== INSTRUCTION ==
Put every line of the records into a JSON list of strings, with one string per line. Leave out blank lines.

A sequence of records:
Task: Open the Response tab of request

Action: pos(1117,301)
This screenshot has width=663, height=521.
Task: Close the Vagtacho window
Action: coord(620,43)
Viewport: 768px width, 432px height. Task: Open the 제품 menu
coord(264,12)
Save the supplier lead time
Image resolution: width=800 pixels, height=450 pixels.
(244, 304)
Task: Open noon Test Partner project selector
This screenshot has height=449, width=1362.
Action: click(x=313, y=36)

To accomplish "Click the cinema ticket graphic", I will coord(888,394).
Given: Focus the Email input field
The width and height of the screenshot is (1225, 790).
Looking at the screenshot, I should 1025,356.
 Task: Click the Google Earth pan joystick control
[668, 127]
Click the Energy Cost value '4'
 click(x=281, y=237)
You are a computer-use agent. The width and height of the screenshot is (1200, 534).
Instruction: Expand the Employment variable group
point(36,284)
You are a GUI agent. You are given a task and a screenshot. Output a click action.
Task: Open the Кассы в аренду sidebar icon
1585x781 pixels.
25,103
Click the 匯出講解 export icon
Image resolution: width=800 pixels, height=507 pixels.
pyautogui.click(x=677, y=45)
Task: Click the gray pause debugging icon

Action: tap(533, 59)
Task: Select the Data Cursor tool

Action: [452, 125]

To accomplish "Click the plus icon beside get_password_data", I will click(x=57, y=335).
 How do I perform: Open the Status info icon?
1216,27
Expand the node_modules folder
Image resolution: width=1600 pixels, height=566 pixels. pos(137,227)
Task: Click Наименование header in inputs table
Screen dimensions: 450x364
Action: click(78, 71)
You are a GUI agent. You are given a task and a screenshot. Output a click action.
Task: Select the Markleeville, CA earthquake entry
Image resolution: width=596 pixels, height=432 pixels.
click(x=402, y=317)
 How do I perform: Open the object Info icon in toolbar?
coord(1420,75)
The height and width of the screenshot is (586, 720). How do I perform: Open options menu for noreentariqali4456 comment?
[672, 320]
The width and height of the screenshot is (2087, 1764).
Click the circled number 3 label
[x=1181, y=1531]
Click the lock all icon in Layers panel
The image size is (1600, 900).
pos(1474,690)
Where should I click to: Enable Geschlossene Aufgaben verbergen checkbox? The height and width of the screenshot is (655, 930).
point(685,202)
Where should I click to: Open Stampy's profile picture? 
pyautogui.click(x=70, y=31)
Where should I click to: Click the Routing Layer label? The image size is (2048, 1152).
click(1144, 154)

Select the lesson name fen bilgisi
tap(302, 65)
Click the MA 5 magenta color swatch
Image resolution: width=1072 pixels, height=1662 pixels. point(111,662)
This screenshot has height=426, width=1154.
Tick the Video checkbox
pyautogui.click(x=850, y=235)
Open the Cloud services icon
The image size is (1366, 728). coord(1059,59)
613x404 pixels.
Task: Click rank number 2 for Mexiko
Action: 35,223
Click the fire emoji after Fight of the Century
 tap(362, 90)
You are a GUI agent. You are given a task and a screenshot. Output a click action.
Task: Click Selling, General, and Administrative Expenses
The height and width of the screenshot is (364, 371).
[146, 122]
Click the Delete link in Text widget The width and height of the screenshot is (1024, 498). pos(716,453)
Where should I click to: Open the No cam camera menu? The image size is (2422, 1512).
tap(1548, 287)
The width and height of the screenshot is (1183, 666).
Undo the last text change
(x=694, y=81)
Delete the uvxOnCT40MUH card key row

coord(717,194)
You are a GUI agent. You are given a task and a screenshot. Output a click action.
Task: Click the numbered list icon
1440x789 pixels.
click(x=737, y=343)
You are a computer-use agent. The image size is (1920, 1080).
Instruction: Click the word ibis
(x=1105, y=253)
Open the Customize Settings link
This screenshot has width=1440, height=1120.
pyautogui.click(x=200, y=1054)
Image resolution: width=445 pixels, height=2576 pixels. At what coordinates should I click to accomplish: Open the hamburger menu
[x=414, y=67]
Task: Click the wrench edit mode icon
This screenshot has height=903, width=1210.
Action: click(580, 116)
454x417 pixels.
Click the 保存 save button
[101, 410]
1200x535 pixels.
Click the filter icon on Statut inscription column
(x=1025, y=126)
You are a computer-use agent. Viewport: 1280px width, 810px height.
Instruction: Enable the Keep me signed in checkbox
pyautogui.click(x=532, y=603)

== COMPLETED EXERCISE ==
[
  "Task: Open the Response tab of request",
  "Action: pos(1117,301)",
  "This screenshot has width=663, height=521.",
  "Task: Close the Vagtacho window",
  "Action: coord(620,43)",
  "Viewport: 768px width, 432px height. Task: Open the 제품 menu",
  "coord(264,12)",
  "Save the supplier lead time",
  "Image resolution: width=800 pixels, height=450 pixels.",
  "(244, 304)",
  "Task: Open noon Test Partner project selector",
  "This screenshot has height=449, width=1362.",
  "Action: click(x=313, y=36)",
  "To accomplish \"Click the cinema ticket graphic\", I will coord(888,394).",
  "Given: Focus the Email input field",
  "The width and height of the screenshot is (1225, 790).",
  "Looking at the screenshot, I should 1025,356.",
  " Task: Click the Google Earth pan joystick control",
  "[668, 127]",
  "Click the Energy Cost value '4'",
  " click(x=281, y=237)",
  "You are a computer-use agent. The width and height of the screenshot is (1200, 534).",
  "Instruction: Expand the Employment variable group",
  "point(36,284)",
  "You are a GUI agent. You are given a task and a screenshot. Output a click action.",
  "Task: Open the Кассы в аренду sidebar icon",
  "1585x781 pixels.",
  "25,103",
  "Click the 匯出講解 export icon",
  "Image resolution: width=800 pixels, height=507 pixels.",
  "pyautogui.click(x=677, y=45)",
  "Task: Click the gray pause debugging icon",
  "Action: tap(533, 59)",
  "Task: Select the Data Cursor tool",
  "Action: [452, 125]",
  "To accomplish \"Click the plus icon beside get_password_data\", I will click(x=57, y=335).",
  " How do I perform: Open the Status info icon?",
  "1216,27",
  "Expand the node_modules folder",
  "Image resolution: width=1600 pixels, height=566 pixels. pos(137,227)",
  "Task: Click Наименование header in inputs table",
  "Screen dimensions: 450x364",
  "Action: click(78, 71)",
  "You are a GUI agent. You are given a task and a screenshot. Output a click action.",
  "Task: Select the Markleeville, CA earthquake entry",
  "Image resolution: width=596 pixels, height=432 pixels.",
  "click(x=402, y=317)",
  " How do I perform: Open the object Info icon in toolbar?",
  "coord(1420,75)",
  "The height and width of the screenshot is (586, 720). How do I perform: Open options menu for noreentariqali4456 comment?",
  "[672, 320]",
  "The width and height of the screenshot is (2087, 1764).",
  "Click the circled number 3 label",
  "[x=1181, y=1531]",
  "Click the lock all icon in Layers panel",
  "The image size is (1600, 900).",
  "pos(1474,690)",
  "Where should I click to: Enable Geschlossene Aufgaben verbergen checkbox? The height and width of the screenshot is (655, 930).",
  "point(685,202)",
  "Where should I click to: Open Stampy's profile picture? ",
  "pyautogui.click(x=70, y=31)",
  "Where should I click to: Click the Routing Layer label? The image size is (2048, 1152).",
  "click(1144, 154)",
  "Select the lesson name fen bilgisi",
  "tap(302, 65)",
  "Click the MA 5 magenta color swatch",
  "Image resolution: width=1072 pixels, height=1662 pixels. point(111,662)",
  "This screenshot has height=426, width=1154.",
  "Tick the Video checkbox",
  "pyautogui.click(x=850, y=235)",
  "Open the Cloud services icon",
  "The image size is (1366, 728). coord(1059,59)",
  "613x404 pixels.",
  "Task: Click rank number 2 for Mexiko",
  "Action: 35,223",
  "Click the fire emoji after Fight of the Century",
  " tap(362, 90)",
  "You are a GUI agent. You are given a task and a screenshot. Output a click action.",
  "Task: Click Selling, General, and Administrative Expenses",
  "The height and width of the screenshot is (364, 371).",
  "[146, 122]",
  "Click the Delete link in Text widget The width and height of the screenshot is (1024, 498). pos(716,453)",
  "Where should I click to: Open the No cam camera menu? The image size is (2422, 1512).",
  "tap(1548, 287)",
  "The width and height of the screenshot is (1183, 666).",
  "Undo the last text change",
  "(x=694, y=81)",
  "Delete the uvxOnCT40MUH card key row",
  "coord(717,194)",
  "You are a GUI agent. You are given a task and a screenshot. Output a click action.",
  "Task: Click the numbered list icon",
  "1440x789 pixels.",
  "click(x=737, y=343)",
  "You are a computer-use agent. The image size is (1920, 1080).",
  "Instruction: Click the word ibis",
  "(x=1105, y=253)",
  "Open the Customize Settings link",
  "This screenshot has width=1440, height=1120.",
  "pyautogui.click(x=200, y=1054)",
  "Image resolution: width=445 pixels, height=2576 pixels. At what coordinates should I click to accomplish: Open the hamburger menu",
  "[x=414, y=67]",
  "Task: Click the wrench edit mode icon",
  "This screenshot has height=903, width=1210.",
  "Action: click(580, 116)",
  "454x417 pixels.",
  "Click the 保存 save button",
  "[101, 410]",
  "1200x535 pixels.",
  "Click the filter icon on Statut inscription column",
  "(x=1025, y=126)",
  "You are a computer-use agent. Viewport: 1280px width, 810px height.",
  "Instruction: Enable the Keep me signed in checkbox",
  "pyautogui.click(x=532, y=603)"
]